- THE PROBLEM -
Everything from the line that contains "Task: Open the back history dropdown arrow" through the final line of the records below should be quoted exactly, except the pictures.

- TASK DATA -
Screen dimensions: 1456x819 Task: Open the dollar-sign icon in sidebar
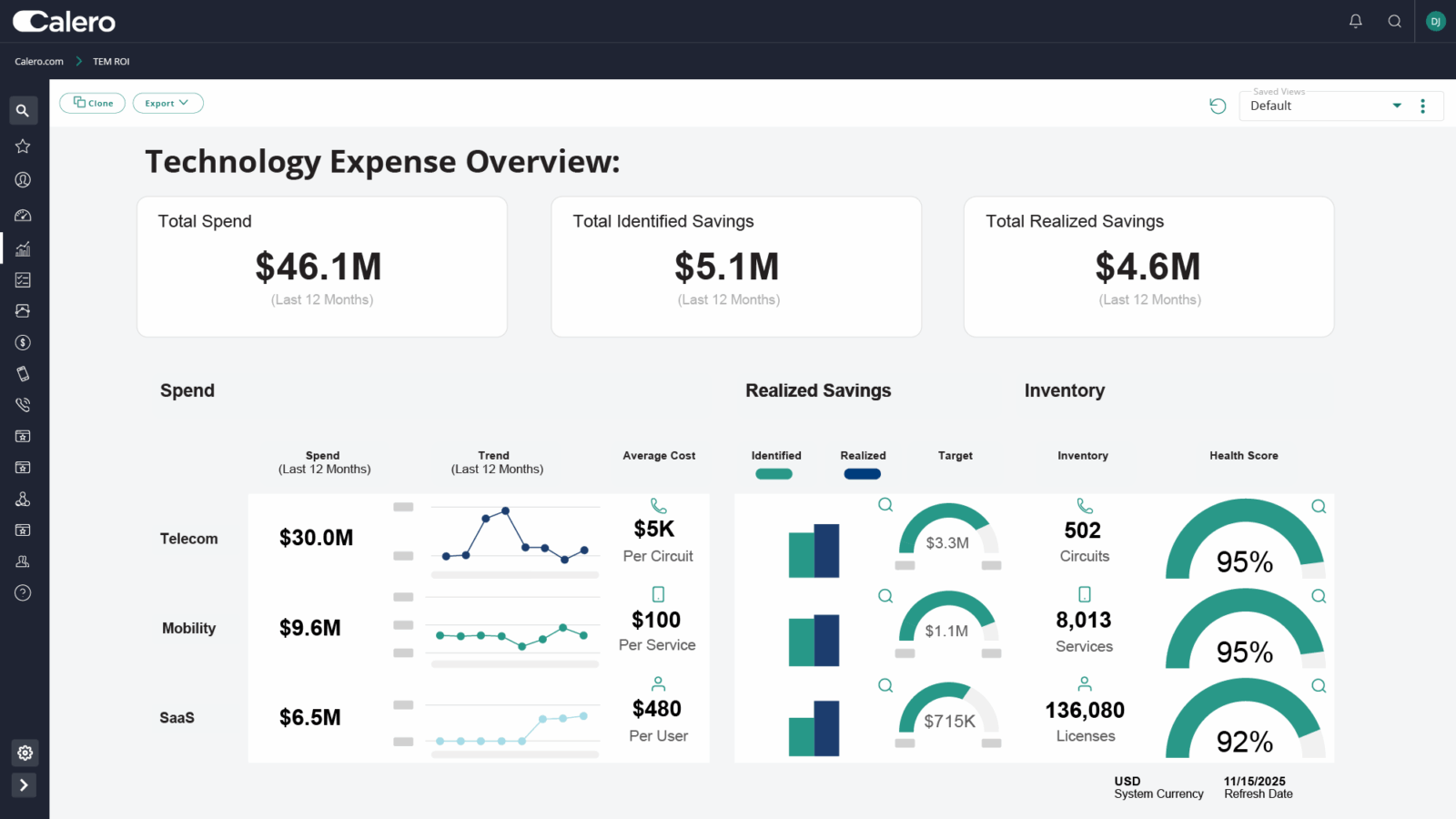[x=23, y=343]
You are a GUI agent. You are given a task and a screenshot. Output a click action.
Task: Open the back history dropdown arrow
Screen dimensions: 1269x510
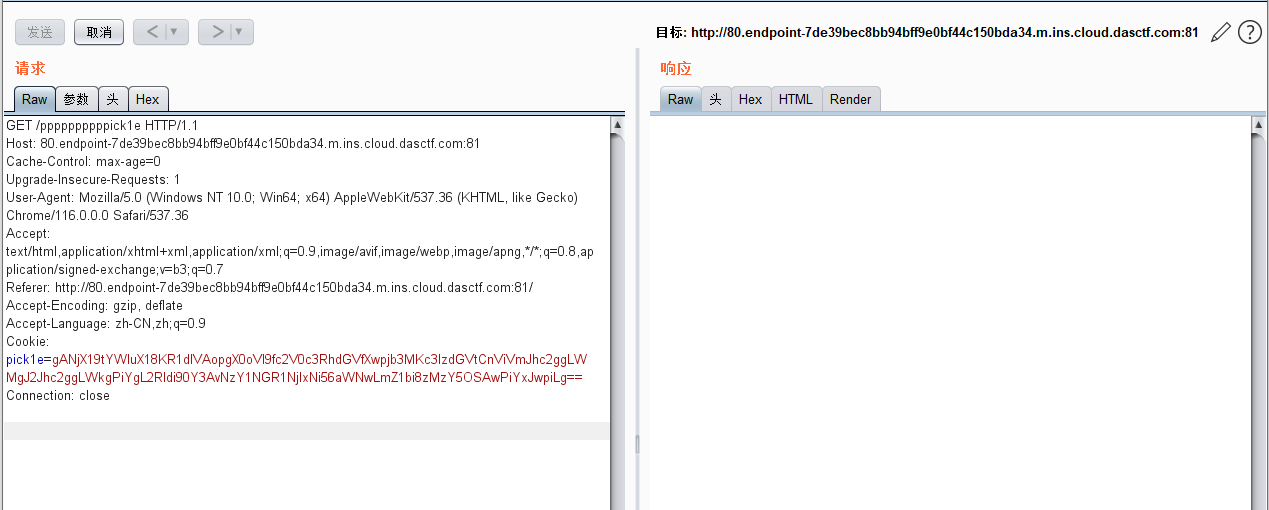click(x=174, y=32)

- SOLUTION -
Task: Open the back history dropdown arrow
Screen dimensions: 1269x510
click(x=174, y=32)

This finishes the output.